### Document segment
****************

This too shall melt?

I’ve been winter’s biggest cheerleader since we moved from sunny Florida to New Jersey. After all, I grew up in New England. Peabody, Massachusetts, to be exact. Even though I lived in South Florida for a decade, “wintah” (and a wicked awesome Boston accent) is in my blood.

The boys don’t hate it here by any means, but having been born and raised in a tropical locale, moving to the northeast has been a difficult transition for them. The change of seasons, which is what I missed the most living in the Sunshine State, has been their biggest stumbling block.

I’ve actually enjoyed the arrival of winter, and it’s not just because it’s been a good excuse to go shopping. When frigid temperatures finally arrived, I embraced the bitter cold air and gloomy gray skies. When the first snow flurries fell a few weeks ago, no one was more excited than me. It was a delightful little taste of winter, and it made me want more.

There were so many firsts I couldn’t wait for my boys to experience. From making snow angels to going sledding to waking up on a weekday morning to the sweet sound of “school is canceled,” I wanted my little Floridians to have some good old-fashioned wintry fun. I knew a snowstorm would turn their winter blues around, but I had no idea how much it would spin me, too.

****************

### Data excerpt
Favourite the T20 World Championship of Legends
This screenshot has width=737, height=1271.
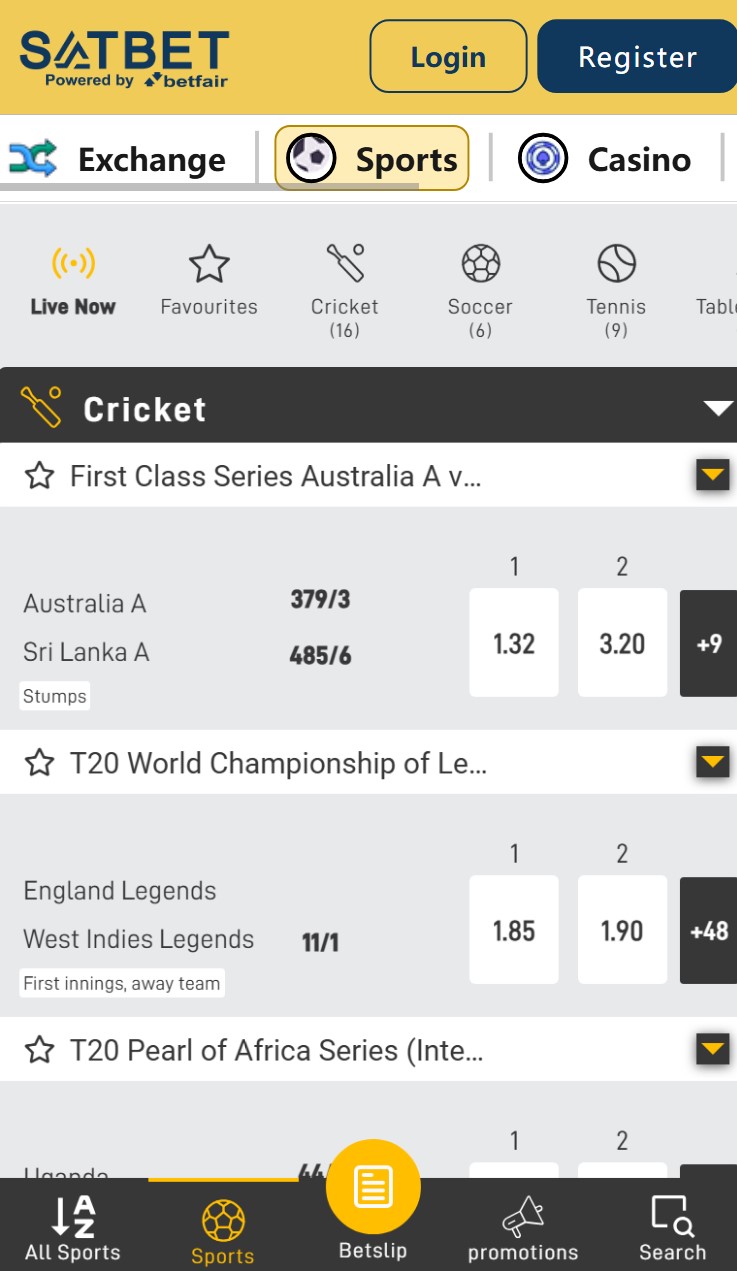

****************

### Exercises
1 - Reproduce the winter essay word for word, everything from "I’ve been winter’s" down to "in my blood.".
2 - Carry the winter essay forward from the point at which it ends.
The listing bears no relation to the winter essay.

### Task-by-task answers
1 -
I’ve been winter’s biggest cheerleader since we moved from sunny Florida to New Jersey. After all, I grew up in New England. Peabody, Massachusetts, to be exact. Even though I lived in South Florida for a decade, “wintah” (and a wicked awesome Boston accent) is in my blood.

2 -
Winter Storm Jonas came through last weekend like a wrecking ball. Once it started snowing on Friday night, it. would. not. stop. When we woke up to 30 inches of snow on Sunday morning, I couldn’t catch my breath. It was a gorgeous site to see so much fresh, fluffy, untouched snow, but there was so much of it. There was too much of it. There was so too much of it!

I couldn’t breathe was because there was snow EVERYWHERE. We couldn’t get in or out. In a fit of panic, I dug out the front steps, but then I hurt all over and we were still trapped. Even after two days of endless plowing, shoveling, snow blowing, and salting, our town looks like it’s been eaten alive.

The path from our front door to the street is endless and narrow.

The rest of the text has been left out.